▸ **Request**: Convert every line of the items below into a JSON array of strings, one string per line, leaving out blank lines.

▸ **Data provided**:

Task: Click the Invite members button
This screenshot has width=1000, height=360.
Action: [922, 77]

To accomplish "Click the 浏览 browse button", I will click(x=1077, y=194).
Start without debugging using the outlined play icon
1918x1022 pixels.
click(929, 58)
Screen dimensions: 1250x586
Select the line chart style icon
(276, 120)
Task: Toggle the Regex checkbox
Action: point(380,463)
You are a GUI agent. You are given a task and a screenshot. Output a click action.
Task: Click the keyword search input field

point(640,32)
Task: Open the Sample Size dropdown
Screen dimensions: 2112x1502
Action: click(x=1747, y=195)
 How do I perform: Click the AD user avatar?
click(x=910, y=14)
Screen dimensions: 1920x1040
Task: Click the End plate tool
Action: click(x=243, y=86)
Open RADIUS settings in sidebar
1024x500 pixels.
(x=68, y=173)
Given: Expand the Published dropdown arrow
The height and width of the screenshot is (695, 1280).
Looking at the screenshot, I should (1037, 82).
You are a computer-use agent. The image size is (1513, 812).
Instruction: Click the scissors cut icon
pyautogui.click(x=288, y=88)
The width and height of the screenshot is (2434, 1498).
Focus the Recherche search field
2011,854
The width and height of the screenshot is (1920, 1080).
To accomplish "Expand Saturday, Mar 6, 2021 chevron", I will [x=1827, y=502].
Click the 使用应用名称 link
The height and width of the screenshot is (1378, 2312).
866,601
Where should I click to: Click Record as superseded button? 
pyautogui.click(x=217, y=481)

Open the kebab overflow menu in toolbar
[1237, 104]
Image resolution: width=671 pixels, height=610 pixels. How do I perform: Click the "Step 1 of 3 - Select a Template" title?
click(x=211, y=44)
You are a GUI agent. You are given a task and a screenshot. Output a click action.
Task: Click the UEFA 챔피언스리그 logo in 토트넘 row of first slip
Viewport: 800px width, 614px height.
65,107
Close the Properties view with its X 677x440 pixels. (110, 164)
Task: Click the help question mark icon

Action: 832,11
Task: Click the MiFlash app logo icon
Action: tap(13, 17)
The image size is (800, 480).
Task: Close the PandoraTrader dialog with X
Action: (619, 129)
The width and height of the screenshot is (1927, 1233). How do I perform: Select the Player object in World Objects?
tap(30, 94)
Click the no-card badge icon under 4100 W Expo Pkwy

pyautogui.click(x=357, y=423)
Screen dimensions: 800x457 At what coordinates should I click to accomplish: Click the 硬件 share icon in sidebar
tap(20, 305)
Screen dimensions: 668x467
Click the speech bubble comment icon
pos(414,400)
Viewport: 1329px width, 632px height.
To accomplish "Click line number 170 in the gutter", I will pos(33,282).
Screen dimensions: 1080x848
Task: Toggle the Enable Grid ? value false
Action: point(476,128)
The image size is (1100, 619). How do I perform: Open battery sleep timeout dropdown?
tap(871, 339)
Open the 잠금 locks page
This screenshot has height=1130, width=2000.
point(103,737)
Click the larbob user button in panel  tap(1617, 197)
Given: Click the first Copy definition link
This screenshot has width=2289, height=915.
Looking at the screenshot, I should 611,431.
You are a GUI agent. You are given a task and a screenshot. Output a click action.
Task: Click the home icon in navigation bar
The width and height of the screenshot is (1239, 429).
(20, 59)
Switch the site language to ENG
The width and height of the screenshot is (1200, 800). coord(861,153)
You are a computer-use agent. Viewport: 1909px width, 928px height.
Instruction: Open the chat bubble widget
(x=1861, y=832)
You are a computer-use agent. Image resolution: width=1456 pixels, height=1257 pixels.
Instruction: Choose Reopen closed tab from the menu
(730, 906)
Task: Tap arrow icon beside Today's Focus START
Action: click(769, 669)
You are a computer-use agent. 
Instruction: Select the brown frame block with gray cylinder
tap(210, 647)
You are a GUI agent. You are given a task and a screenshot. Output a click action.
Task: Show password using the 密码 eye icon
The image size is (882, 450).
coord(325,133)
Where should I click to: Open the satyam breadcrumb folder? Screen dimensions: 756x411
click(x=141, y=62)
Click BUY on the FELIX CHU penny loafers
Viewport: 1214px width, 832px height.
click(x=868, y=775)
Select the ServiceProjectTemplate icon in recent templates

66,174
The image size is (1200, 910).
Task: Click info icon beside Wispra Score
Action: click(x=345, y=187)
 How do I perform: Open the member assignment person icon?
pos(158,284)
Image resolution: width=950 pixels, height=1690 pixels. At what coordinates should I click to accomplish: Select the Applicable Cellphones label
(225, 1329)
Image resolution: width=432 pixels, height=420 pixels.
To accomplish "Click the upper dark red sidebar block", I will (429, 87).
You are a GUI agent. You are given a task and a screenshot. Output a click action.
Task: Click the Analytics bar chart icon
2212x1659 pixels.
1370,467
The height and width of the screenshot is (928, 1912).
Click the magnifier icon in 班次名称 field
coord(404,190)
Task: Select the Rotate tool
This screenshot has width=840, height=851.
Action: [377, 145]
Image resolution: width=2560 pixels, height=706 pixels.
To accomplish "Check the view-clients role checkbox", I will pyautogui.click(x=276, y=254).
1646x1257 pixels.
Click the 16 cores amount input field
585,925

▸ **Exercise output**:
[
  "Task: Click the Invite members button",
  "This screenshot has width=1000, height=360.",
  "Action: [922, 77]",
  "To accomplish \"Click the 浏览 browse button\", I will click(x=1077, y=194).",
  "Start without debugging using the outlined play icon",
  "1918x1022 pixels.",
  "click(929, 58)",
  "Screen dimensions: 1250x586",
  "Select the line chart style icon",
  "(276, 120)",
  "Task: Toggle the Regex checkbox",
  "Action: point(380,463)",
  "You are a GUI agent. You are given a task and a screenshot. Output a click action.",
  "Task: Click the keyword search input field",
  "point(640,32)",
  "Task: Open the Sample Size dropdown",
  "Screen dimensions: 2112x1502",
  "Action: click(x=1747, y=195)",
  " How do I perform: Click the AD user avatar?",
  "click(x=910, y=14)",
  "Screen dimensions: 1920x1040",
  "Task: Click the End plate tool",
  "Action: click(x=243, y=86)",
  "Open RADIUS settings in sidebar",
  "1024x500 pixels.",
  "(x=68, y=173)",
  "Given: Expand the Published dropdown arrow",
  "The height and width of the screenshot is (695, 1280).",
  "Looking at the screenshot, I should (1037, 82).",
  "You are a computer-use agent. The image size is (1513, 812).",
  "Instruction: Click the scissors cut icon",
  "pyautogui.click(x=288, y=88)",
  "The width and height of the screenshot is (2434, 1498).",
  "Focus the Recherche search field",
  "2011,854",
  "The width and height of the screenshot is (1920, 1080).",
  "To accomplish \"Expand Saturday, Mar 6, 2021 chevron\", I will [x=1827, y=502].",
  "Click the 使用应用名称 link",
  "The height and width of the screenshot is (1378, 2312).",
  "866,601",
  "Where should I click to: Click Record as superseded button? ",
  "pyautogui.click(x=217, y=481)",
  "Open the kebab overflow menu in toolbar",
  "[1237, 104]",
  "Image resolution: width=671 pixels, height=610 pixels. How do I perform: Click the \"Step 1 of 3 - Select a Template\" title?",
  "click(x=211, y=44)",
  "You are a GUI agent. You are given a task and a screenshot. Output a click action.",
  "Task: Click the UEFA 챔피언스리그 logo in 토트넘 row of first slip",
  "Viewport: 800px width, 614px height.",
  "65,107",
  "Close the Properties view with its X 677x440 pixels. (110, 164)",
  "Task: Click the help question mark icon",
  "Action: 832,11",
  "Task: Click the MiFlash app logo icon",
  "Action: tap(13, 17)",
  "The image size is (800, 480).",
  "Task: Close the PandoraTrader dialog with X",
  "Action: (619, 129)",
  "The width and height of the screenshot is (1927, 1233). How do I perform: Select the Player object in World Objects?",
  "tap(30, 94)",
  "Click the no-card badge icon under 4100 W Expo Pkwy",
  "pyautogui.click(x=357, y=423)",
  "Screen dimensions: 800x457 At what coordinates should I click to accomplish: Click the 硬件 share icon in sidebar",
  "tap(20, 305)",
  "Screen dimensions: 668x467",
  "Click the speech bubble comment icon",
  "pos(414,400)",
  "Viewport: 1329px width, 632px height.",
  "To accomplish \"Click line number 170 in the gutter\", I will pos(33,282).",
  "Screen dimensions: 1080x848",
  "Task: Toggle the Enable Grid ? value false",
  "Action: point(476,128)",
  "The image size is (1100, 619). How do I perform: Open battery sleep timeout dropdown?",
  "tap(871, 339)",
  "Open the 잠금 locks page",
  "This screenshot has height=1130, width=2000.",
  "point(103,737)",
  "Click the larbob user button in panel  tap(1617, 197)",
  "Given: Click the first Copy definition link",
  "This screenshot has width=2289, height=915.",
  "Looking at the screenshot, I should 611,431.",
  "You are a GUI agent. You are given a task and a screenshot. Output a click action.",
  "Task: Click the home icon in navigation bar",
  "The width and height of the screenshot is (1239, 429).",
  "(20, 59)",
  "Switch the site language to ENG",
  "The width and height of the screenshot is (1200, 800). coord(861,153)",
  "You are a computer-use agent. Viewport: 1909px width, 928px height.",
  "Instruction: Open the chat bubble widget",
  "(x=1861, y=832)",
  "You are a computer-use agent. Image resolution: width=1456 pixels, height=1257 pixels.",
  "Instruction: Choose Reopen closed tab from the menu",
  "(730, 906)",
  "Task: Tap arrow icon beside Today's Focus START",
  "Action: click(769, 669)",
  "You are a computer-use agent. ",
  "Instruction: Select the brown frame block with gray cylinder",
  "tap(210, 647)",
  "You are a GUI agent. You are given a task and a screenshot. Output a click action.",
  "Task: Show password using the 密码 eye icon",
  "The image size is (882, 450).",
  "coord(325,133)",
  "Where should I click to: Open the satyam breadcrumb folder? Screen dimensions: 756x411",
  "click(x=141, y=62)",
  "Click BUY on the FELIX CHU penny loafers",
  "Viewport: 1214px width, 832px height.",
  "click(x=868, y=775)",
  "Select the ServiceProjectTemplate icon in recent templates",
  "66,174",
  "The image size is (1200, 910).",
  "Task: Click info icon beside Wispra Score",
  "Action: click(x=345, y=187)",
  " How do I perform: Open the member assignment person icon?",
  "pos(158,284)",
  "Image resolution: width=950 pixels, height=1690 pixels. At what coordinates should I click to accomplish: Select the Applicable Cellphones label",
  "(225, 1329)",
  "Image resolution: width=432 pixels, height=420 pixels.",
  "To accomplish \"Click the upper dark red sidebar block\", I will (429, 87).",
  "You are a GUI agent. You are given a task and a screenshot. Output a click action.",
  "Task: Click the Analytics bar chart icon",
  "2212x1659 pixels.",
  "1370,467",
  "The height and width of the screenshot is (928, 1912).",
  "Click the magnifier icon in 班次名称 field",
  "coord(404,190)",
  "Task: Select the Rotate tool",
  "This screenshot has width=840, height=851.",
  "Action: [377, 145]",
  "Image resolution: width=2560 pixels, height=706 pixels.",
  "To accomplish \"Check the view-clients role checkbox\", I will pyautogui.click(x=276, y=254).",
  "1646x1257 pixels.",
  "Click the 16 cores amount input field",
  "585,925"
]